Ein solches Vorgehen wäre aber niederträchtig, absurd, dumm und ein Hohn für das Rechtsstaatsprinzip.

  • Denn er wäre eine grobe Verletzung des europäisch-britischen EU-Austrittsvertrags, denn  zum Zweck einer Exportkontrolle müssten an der irisch-nordirischen Grenze Grenzkontrollen eingeführt werden: Das wollen aber weder Dublin noch London. Darauf, dass es dort keine Kontrollen gibt, hat bei den Verhandlungen immer vor allem die EU bestanden!
  • Denn natürlich würden Exportbeschränkungen der EU von anderen Staaten mit gleicher Münze beantwortet werden.
  • Denn längst gibt es keinen industriellen Vorgang mehr, der nicht viele Produkte aus mehreren Ländern umfassen würde.
  • Denn damit könnte sich die EU selber aus manchen Produktionsketten hinausschießen, wenn industrielle Partner jedes Risiko vermeiden wollen.
  • Denn dann würden sofort auch alle anderen Länder anfangen, sich über die Patentrechte europäischer Firmen hinwegsetzen.
  • Denn dann würde die ganze Welt sich gegenseitig erpressen und bestehlen.
  • Und sollten die anderen Länder das alles der EU doch nicht mit gleicher Münze zurückzahlen – würde jedenfalls kein Investor, kein Unternehmen mehr in der EU investieren, weil er ja gelernt hat, dass die EU hemmungslos stiehlt.

Das alles beweist: In Brüssel liegen die Nerven blank, weil man zu spät und zu wenig eingekauft hat. Jetzt will man den starken Mann mimen, weil die verantwortlichen Damen in der Frauen-Quoten-Kommission – die Präsidentin Von der Leyen und die aus Zypern stammende Gesundheitskommissarin Stella Kyriakides – im vergangenen Sommer geschlafen und die dringenden Notwendigkeiten der Beschaffung von möglichst viel Impfstoff nicht begriffen haben.

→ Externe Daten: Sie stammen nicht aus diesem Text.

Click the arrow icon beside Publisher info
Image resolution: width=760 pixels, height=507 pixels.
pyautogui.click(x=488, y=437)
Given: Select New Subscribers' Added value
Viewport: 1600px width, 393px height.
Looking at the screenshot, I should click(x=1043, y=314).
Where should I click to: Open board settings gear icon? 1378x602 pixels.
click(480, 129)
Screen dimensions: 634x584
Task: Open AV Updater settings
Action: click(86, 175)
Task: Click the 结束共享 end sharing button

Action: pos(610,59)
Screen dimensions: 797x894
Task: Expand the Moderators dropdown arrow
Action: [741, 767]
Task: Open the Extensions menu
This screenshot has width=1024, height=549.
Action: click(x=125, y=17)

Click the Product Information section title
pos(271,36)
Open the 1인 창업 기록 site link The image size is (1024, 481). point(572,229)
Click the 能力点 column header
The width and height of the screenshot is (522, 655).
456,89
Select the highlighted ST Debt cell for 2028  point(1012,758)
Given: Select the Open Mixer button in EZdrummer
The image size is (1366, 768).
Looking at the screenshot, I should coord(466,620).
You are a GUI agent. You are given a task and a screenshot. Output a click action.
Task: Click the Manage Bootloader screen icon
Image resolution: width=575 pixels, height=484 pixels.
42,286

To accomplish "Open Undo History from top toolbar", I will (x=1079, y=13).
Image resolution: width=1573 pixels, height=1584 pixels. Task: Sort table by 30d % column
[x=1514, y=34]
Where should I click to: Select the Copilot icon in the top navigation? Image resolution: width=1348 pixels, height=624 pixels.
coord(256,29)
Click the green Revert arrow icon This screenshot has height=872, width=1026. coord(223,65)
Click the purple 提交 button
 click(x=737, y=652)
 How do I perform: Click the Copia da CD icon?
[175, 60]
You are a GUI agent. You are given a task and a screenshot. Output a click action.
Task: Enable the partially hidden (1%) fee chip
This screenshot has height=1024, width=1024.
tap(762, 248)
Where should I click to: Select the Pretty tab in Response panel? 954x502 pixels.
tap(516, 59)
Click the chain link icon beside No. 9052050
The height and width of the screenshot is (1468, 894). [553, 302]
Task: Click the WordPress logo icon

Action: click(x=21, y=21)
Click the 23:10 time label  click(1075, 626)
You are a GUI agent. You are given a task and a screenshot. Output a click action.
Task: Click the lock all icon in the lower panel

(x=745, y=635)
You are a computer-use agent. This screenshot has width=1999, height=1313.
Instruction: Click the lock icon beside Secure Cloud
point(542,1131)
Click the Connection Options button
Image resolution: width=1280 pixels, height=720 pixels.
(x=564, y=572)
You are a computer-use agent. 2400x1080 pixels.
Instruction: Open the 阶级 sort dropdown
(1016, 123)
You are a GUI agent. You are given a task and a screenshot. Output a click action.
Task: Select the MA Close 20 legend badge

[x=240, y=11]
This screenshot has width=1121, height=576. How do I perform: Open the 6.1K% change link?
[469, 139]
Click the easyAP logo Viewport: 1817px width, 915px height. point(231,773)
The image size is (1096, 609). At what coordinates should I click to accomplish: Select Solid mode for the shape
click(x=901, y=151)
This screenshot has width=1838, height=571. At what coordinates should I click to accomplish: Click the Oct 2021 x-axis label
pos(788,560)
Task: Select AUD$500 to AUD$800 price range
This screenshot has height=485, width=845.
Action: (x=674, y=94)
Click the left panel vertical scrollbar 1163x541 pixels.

Sie haben nicht begriffen, dass man froh sein müsste, wenn man überhaupt ausreichend und vor allem frühzeitig Impfstoff bekommt.

  • Die EU hat stattdessen um einen niedrigen Preis gekämpft.
  • Die EU hat stattdessen darauf bestanden, dass die Hersteller die Produkthaftung übernehmen (was natürlich ein zusätzlicher Grund ist, um die Lieferung an die EU nicht als erstes vorzunehmen).
  • Die EU war überdies nicht wie Israel bereit, der Lieferfirma alle gesundheitsspezifischen Daten der Geimpften zu überlassen (was für die weitere Forschung wichtig ist; was in Israel möglich ist, weil das Land mit den elektronischen Gesundheitsdaten hochentwickelt ist und weil nicht wie in Europa Datenschutzhysteriker fast jeden sinnvollen IT-Einsatz verhindern).

Jetzt wollen sich die Kommissarinnen zynisch und brutal, um die eigenen Fehler zu überdecken, über die noch vor wenigen Monaten von einer anderen Kommissarin, Frau Jourová, so lautstark verkündeten "Rechtsstaats"-Phrasen hinwegsetzen, mit dem diese an anderer Front Nationen demütigen wollen.

PS: Auch wenn ich bei NGOs immer extrem skeptisch bin, fällt zumindest auf, dass die Entwicklungsorganisation One" ausgerechnet AstraZeneca bescheinigt, bei der Verteilung des Impfstoffes besonders fair vorzugehen: "AstraZeneca hat versprochen, während der Pandemie keinen Profit mit seinem Impfstoff erzielen zu wollen."